Two polls attempting to measure the same thing can get different results depending on how questions are worded, or on what material preceded the question.
Sometimes, there is a concern that a random sample will not turn up enough people in a certain category. In this case, a stratified random sample is chosen.
For example, economists may want to study the distribution of wealth, and a simple random sample of people will not turn up very many millionaires. Suppose that the population under study has 400 people who are millionaires and 40,000 people who are non-millionaires. In a stratified sample, you might choose a random sample of 100 millionaires and another random sample of 100 non-millionaires.
This is a legitimate random sample. However, for making inferences about the entire population, you need to reweight the results of the non-millionaires upward by a factor of 100 to reflect the fact that they are more prevalent in the population than in your sample.
Here is some terminology from section 5.2 of your book. I never had to study it in economics, but it gets used in other fields. Make sure that you can give a definition and explain the significance of each of these terms.
Suppose that you want to test the effectiveness of a drug. If you just give people the drug and count the proportion of people who got better, you do not know how well they would have done without the drug. So you give the drug to one sample and you give nothing to another sample--the control group.
Suppose that the drug's effectiveness will be evaluated subjectively. People who know they got the drug may be more likely to report success than people who know they got nothing.
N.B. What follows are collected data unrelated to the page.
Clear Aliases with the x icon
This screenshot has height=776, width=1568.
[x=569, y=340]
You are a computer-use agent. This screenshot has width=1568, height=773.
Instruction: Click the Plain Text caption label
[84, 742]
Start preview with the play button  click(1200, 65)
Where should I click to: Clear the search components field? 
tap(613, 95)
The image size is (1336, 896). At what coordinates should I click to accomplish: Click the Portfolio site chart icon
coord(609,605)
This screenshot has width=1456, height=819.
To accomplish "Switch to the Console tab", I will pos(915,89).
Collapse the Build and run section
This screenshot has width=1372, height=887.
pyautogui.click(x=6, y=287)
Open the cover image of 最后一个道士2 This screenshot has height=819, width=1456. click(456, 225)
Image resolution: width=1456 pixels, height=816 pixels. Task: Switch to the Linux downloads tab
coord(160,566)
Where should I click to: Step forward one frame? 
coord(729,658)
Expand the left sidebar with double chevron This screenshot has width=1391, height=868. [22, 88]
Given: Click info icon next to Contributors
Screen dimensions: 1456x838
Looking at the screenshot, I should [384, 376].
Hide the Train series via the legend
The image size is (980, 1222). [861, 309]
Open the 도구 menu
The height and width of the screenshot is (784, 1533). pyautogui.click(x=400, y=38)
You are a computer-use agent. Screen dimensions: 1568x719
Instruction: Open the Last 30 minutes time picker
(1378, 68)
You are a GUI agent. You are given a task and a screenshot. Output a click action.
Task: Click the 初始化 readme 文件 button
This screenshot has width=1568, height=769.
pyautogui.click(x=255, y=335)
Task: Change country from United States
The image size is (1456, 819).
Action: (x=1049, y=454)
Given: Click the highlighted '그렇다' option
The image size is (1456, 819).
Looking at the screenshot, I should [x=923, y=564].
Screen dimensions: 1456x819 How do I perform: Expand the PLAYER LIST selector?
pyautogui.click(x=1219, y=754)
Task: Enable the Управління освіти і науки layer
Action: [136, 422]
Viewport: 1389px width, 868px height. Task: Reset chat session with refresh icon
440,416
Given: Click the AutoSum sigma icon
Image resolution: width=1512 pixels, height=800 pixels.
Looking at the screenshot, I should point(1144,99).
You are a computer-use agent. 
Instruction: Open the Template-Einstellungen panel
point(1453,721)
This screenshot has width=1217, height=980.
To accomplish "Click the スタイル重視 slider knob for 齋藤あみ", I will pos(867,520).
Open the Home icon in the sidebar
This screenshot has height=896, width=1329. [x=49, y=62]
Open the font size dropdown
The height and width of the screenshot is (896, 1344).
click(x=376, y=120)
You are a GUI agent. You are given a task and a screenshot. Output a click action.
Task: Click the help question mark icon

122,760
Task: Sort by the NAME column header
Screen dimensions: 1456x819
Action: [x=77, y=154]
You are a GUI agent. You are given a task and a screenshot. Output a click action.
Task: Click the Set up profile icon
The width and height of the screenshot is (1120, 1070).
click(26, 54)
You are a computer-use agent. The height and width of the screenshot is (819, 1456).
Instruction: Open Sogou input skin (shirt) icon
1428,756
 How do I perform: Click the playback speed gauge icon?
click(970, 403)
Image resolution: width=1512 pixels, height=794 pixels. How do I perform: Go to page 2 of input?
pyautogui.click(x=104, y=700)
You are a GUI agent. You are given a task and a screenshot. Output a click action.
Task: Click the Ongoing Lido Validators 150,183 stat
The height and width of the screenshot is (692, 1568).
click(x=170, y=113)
The solution for this is a "blind" experiment, in which some people are given a drug and others are given a placebo, and the subjects do not know which is which.
An even more extreme concern is that the people collecting the data might be biased. In that case, you do not even tell them who got the placebo and who got the drug until after they have collected the data. That is called a double-blind study.
For experiments, you want to randomly choose which experimental units receive which treatments. You choose block design when you are aware of lurking variables and you do not have the ability to choose a large enough sample to make their effects random.For example, suppose you were looking at the effectiveness of two different sunscreens on a sample of 20 people. In the absence of any lurking variables, you would assign 10 subjects to sunscreen A and ten to sunscreen B.
However, suppose that four people in the sample are really fair-skinned and burn easily. If your random procedure happens to assign three of them to the group using sunscreen A, then the results will be biased against suncreen A. So you would "block" the sample: you would put the four fair-skinned people in one block, and randomly assign two each to sunscreen A and sunscreen B. The remaining sixteen people would be in the other block. Those sixteen also would be randomly divided between sunscreen A and sunscreen B.
An extreme way to control for lurking variables is matched-pairs design. In the sunscreen example, suppose that we had ten sets of twins. We could take each set of twins, and within the set flip a coin to decide which gets sunscreen A and which gets sunscreen B. These ten matched pairs would produce tight control over lurking variables.